The Last Wolf & Herman by László Krasznahorkai
New Directions Books 128 pp.
By Michael Landes
Where to begin with László Krasznahorkai? Many never begin with him at all, not just because he is a Hungarian author in translation who only really entered the mainstream last year, but especially because of his absurdly dense style and thick prose. His larger novels are, simply put, monsters to get through, and can leave you feeling like a second-grader struggling through his first chapter book. But in every case, the effort is worth it. Krasznahorkai is one of the most important living writers today — an assessment confirmed last year, when he was awarded the Man Booker International prize — and to pass over his two new novellas would be criminal.
But honestly –– where do you begin with him? Most begin with his sentences; his long and contorted perversions of language that, in their constant struggle to reach the truth of some crucial matter, consistently fall and die at the period. George Szirtes, who translated The Last Wolf and most of Krasznahorkai’s other works into English, has called his style “a slow lava-flow of narrative, a vast black river of type.” The Last Wolf fits this description at least partly: the entire novella is a single seventy-page sentence, but one that races manically and carries the reader across continents and decades seamlessly.

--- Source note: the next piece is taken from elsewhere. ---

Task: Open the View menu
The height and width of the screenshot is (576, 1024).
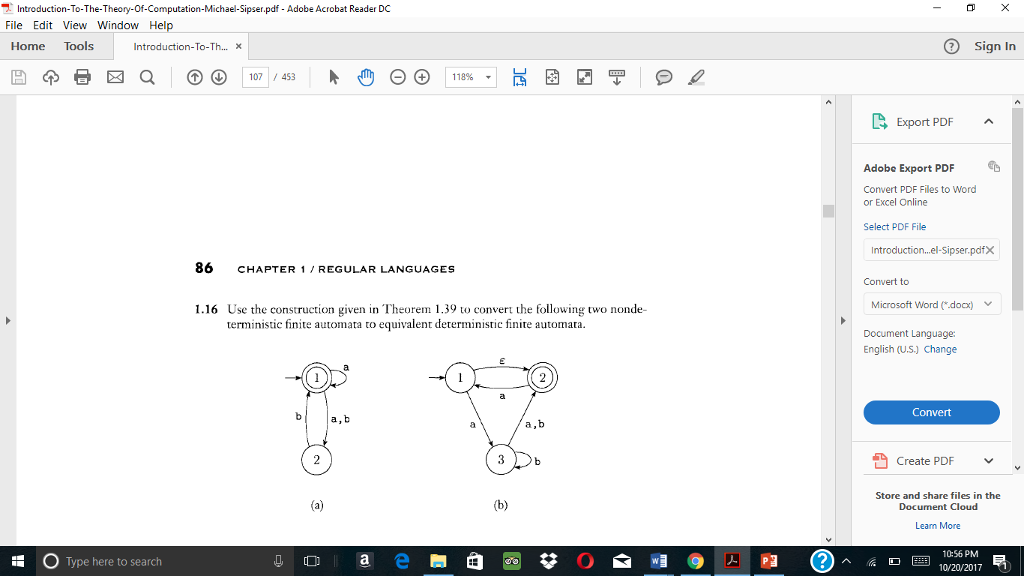Action: tap(74, 25)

Krasznahorkai has a love for elderly male academics with uniquely specific obsessions: his early novel The Melancholy of Resistance features a piano teacher who dedicates his life after retirement to rediscovering Bach as played on a piano of equal temperament (rather than the “correct temperament” used on pianos throughout history), and War & War stars an archivist whose purpose in life is the publication of a discovered manuscript, a manuscript with the answer to the meaning of life.
His new novella The Last Wolf is in this tradition — a tale told in a Berlin bar by a failed philosopher, pulled from the depths of poverty and flown to Spain by a foundation that wants him to write “something about the region” of Extremadura. There he dives into the tale of the last wolf in the region, an interest sparked by a single sentence in an article on the flora and fauna of Extremadura: “it was south of the River Duero in 1983 that the last wolf had perished.”
Krasznahorkai’s heavy, Dostoyevskian characters are just one common feature of his books. Another even more consistent pattern is the failing rural (and almost always Hungarian) community, with several books starring towns similar to Krasznahorkai’s remote birthplace of Gyula. The second of his new novellas, Herman, includes both a small and vulnerable community and a manic lead character––the titular Herman, who turns from a talented game warden near retirement into the terror of his hometown after an attack of conscience on behalf of the hundreds of animals he’s killed.
Krasznahorkai is not much for obeying narrative rules. The chapters of Satantango, his Man Booker Prize winner in 2015, count up and back down again; Melancholy of Resistance begins by following an utterly irrelevant character for twenty pages. This sort of disregard for writerly conventions is what splits Herman into two sections, one following Herman strictly and the second following a group of hedonistic soldiers with female companions into the town of Herman’s terror.
Krasznahorkai also offers up unreliable narrators, both third-person and first-person, through one of the unnamed soldiers — whose narrations come into doubt as these two accounts of the life and death of Herman align on enough counts to be recognizable, and diverge on enough points to be questionable. Herman’s identity is known to the town much earlier in the second telling of the story, and the conclusion to Herman’s rampage is also notably different.
Krasznahorkai’s writings are not only profoundly dark — Susan Sontag called him a “contemporary Hungarian master of the apocalypse” — but stylistically and thematically unsettling. In forcing the reader to question his or her own reading of his work, Krasznahorkai succeeds in one of the most important tasks of fiction: he makes us question the world around us and the realism we take for granted, replacing our comfortable sense of our surroundings with his dark image of humanity on the verge of breakdown.
Michael Landes is a New York-based writer.